In his calm way, hubby said, “I tried to say something, but both of you were just screaming, so I stayed out of it.” I hadn’t even heard him saying anything at all. I supposed I was so engrossed in the fight I couldn’t hear anything. So I simply huffed and turned my face to the foggy passenger side window, aggravated. But he kept talking. “I don’t want my mother coming between us, but I don’t know what you want me to do. The two of you seem to like arguing and I can’t control two adults.”
I just rolled my eyes to show him how annoyed I was feeling, but he was telling the truth. The ongoing feud with Willie’s mom was beginning to spill over into our relationship and I needed to get a handle on that.
I didn’t know how to, but I wanted peace of mind. I was sick of the verbal and emotional wars. It had gotten to be ugly and draining, both for me and my husband.
So that night when I got home, though I felt huffy and mad at the world, I prayed. But this time, I didn’t ask God to change Mama Ernie. I asked Him to help me see myself.
I believe that’s the place God was waiting for me to get to, because when I shifted the focus from outside to inside, I saw how bitter, mean, disrespectful, and intolerant I had become. At some point, I had completely stopped filtering my words or emotions. I just said whatever I felt and justified it with the juvenile phrase, “She started it!”
But the Lord showed me a better way to deal with her. He shared with me a scripture from 1 Peter 3:9 that helped me so much: “Do not repay evil with evil or insult with insult, but with blessing, because to this you were called so that you may inherit a blessing.”
God challenged me to stop focusing on what I could not control (my mother-in-law’s behavior) and take a long hard look at me, the one person I can, by the grace of God, control.

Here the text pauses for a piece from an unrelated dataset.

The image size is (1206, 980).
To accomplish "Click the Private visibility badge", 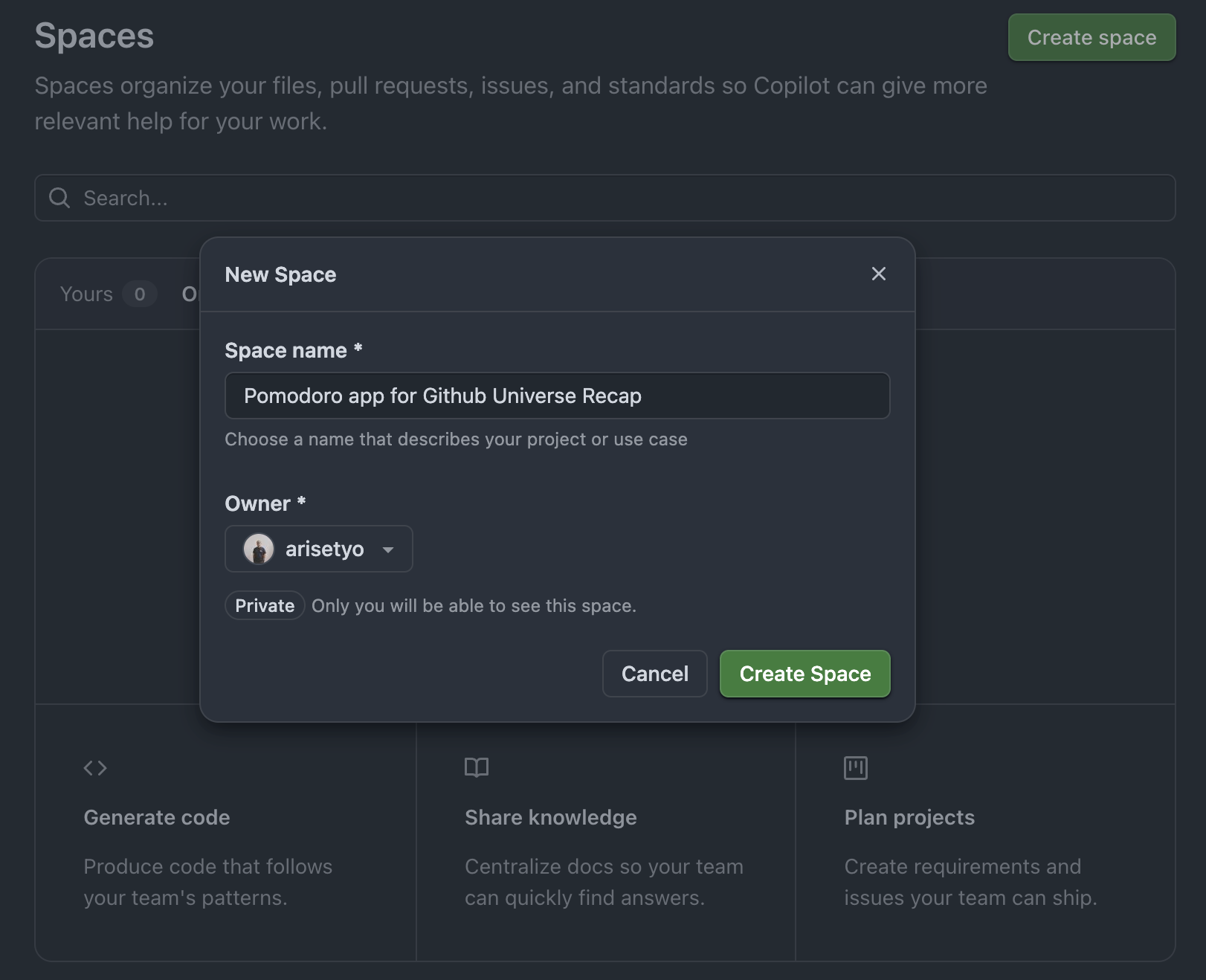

I agreed to try it God’s way.
It was hard at first. I had to do a lot of lip-biting, forced smiling, overlooking and ignoring. But with consistent obedience to His word, I was no longer rattled by my mother-in-law.
Eventually, she calmed down. Her attitude toward me, slowly but surely, began to change. Our civil greetings, turned to lengthier talks, and eventually, we became fast friends. Even Willie and I grew closer. He was so impressed with my transformation and even started speaking up for me when his mom got too out of hand. Before, I was so aggressive, he couldn’t get a word in edgewise.
The difference was no less than amazing. The in-law war stopped.
All it took was me being willing to be the bigger person, gentle and kind, not vengeful and difficult.
To this day, I am convinced that my willingness to change myself led to my mother-in-law’s willingness to change herself. After a couple years, Mama Ernie started coming to church with me and God saved her.
And when her time came for her to leave this earth, Mama Ernie was ready to meet God. That gives me tremendous peace in times when her death hits me in the heart like a ton of bricks.
After 18 years of marriage, I advise women to use that scripture, not just with in-laws, but also within the marriage. Sometimes, when disagreements arise, both parties get caught up in emotions and ego. Those two "E's" together make for EXPLOSIVE disagreements and can drive serious wedges between couples.
You can't allow tit-for-tat arguments to tear your marriage apart.
Even though parties are technically grown and can say whatever, it's not healthy if you want to build a strong relationship.
When you begin controlling your tongue and your general responses (Self control or "temperance" is a fruit of the spirit according to Galatians 5:22,23), you'll see the atmosphere in your home shift.
In order to be the BIGGER person, you have to depend on the GREATER God that lives within you. You can do it and it will pay off BIG time!
This article is written in loving memory of Earnestine Odette Mays.